PHOENIX -- Horses might be an inherent part of our Wild West culture, but there's a troubling trend happening across the nation, and the Southwest is no exception.
Almost every horse rescue in the country is running out of room or money as they continue to deal with a growing number of animals abandoned by their owners.
Horse owners are dealing with many issues related to the recession, including joblessness, reduced wages or loss of a home, all while the cost to care for these animals continues to increase.
"One bail of alfalfa four or five years ago was around $7.00 a bail. In today's market, it runs around $15.00," said James Moyle, director of the Apache Junction Horse Rescue. "[And] one bail lasts one horse about five days."
As the number of homeless animals continues to rise, the amount of donations continues to decline.
"Because of the downsizing in the economy, donations have fallen off the scale," lamented Moyle. "Most people prefer to give to high-profile causes, such as breast cancer and small animals. Those causes that can afford commercial time on television seem to perform the best."
According to statistics provided by the Triple R Horse Rescue in Cave Creek:
It is estimated that there are approximately 175,000 unwanted horses in the United States.
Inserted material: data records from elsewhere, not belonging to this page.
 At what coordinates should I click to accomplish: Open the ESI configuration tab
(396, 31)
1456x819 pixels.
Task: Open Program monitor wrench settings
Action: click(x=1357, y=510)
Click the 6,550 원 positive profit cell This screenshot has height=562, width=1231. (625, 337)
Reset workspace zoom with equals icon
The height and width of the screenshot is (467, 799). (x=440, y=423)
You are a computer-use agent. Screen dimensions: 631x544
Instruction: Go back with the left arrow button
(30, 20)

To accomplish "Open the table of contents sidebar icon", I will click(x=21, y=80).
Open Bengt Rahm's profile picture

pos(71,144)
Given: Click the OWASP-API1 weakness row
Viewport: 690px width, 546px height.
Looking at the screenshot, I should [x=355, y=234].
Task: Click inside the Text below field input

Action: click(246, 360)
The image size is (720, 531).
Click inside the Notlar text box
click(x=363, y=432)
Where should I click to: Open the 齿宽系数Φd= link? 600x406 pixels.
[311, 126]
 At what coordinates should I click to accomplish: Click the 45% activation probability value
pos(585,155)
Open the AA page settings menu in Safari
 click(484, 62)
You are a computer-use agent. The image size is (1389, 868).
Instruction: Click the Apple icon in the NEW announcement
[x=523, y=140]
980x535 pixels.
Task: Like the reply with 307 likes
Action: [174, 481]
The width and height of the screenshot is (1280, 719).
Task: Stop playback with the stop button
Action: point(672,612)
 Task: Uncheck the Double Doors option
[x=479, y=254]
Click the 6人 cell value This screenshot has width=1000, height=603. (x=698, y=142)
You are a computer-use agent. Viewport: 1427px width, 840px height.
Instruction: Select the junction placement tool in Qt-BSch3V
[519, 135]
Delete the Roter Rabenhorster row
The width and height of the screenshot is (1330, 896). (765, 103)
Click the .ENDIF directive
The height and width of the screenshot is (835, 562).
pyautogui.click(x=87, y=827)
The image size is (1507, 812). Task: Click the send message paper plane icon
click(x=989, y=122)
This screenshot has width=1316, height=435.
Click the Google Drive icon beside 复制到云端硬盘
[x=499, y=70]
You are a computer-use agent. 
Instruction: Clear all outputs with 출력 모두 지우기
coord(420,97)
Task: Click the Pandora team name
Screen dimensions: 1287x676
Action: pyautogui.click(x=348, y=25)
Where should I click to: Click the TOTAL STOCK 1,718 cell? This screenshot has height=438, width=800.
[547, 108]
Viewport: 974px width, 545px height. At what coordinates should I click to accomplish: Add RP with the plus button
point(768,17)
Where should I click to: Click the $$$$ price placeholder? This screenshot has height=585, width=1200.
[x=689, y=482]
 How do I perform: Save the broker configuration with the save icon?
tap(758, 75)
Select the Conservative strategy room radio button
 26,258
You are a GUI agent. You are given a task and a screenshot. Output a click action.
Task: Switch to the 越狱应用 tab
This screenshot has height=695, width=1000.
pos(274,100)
Although the stories that tend to be prevalent in the media are those of "abused or neglected animals," as they tend to tug on everyone's heart strings, these are not the majority of the horses that end up in rescues.
In Arizona, we estimate that there are approximately 3500 horses a year that need to be re-homed. Our best estimate of the total capacity of all of the rescues and sanctuaries in the state is approximately 1,000. As is very obvious, these numbers do not stack up well."
Horse rescues around the state are forced to turn away up to a dozen horses per week because of the lack of space and resources. Desperate horse owners remain desperate, and often, according to experts, sell the animals at auction or online, often unknowingly to "killer bidders."
"The most disturbing thing for me is that American horses are being shipped to Canada or Mexico for slaughter," said Kim Meagher of Wildhorse Ranch Rescue in Gilbert, Ariz. "It's not a humane death as some people might think. These animals are brutally killed and the meat is processed for human consumption."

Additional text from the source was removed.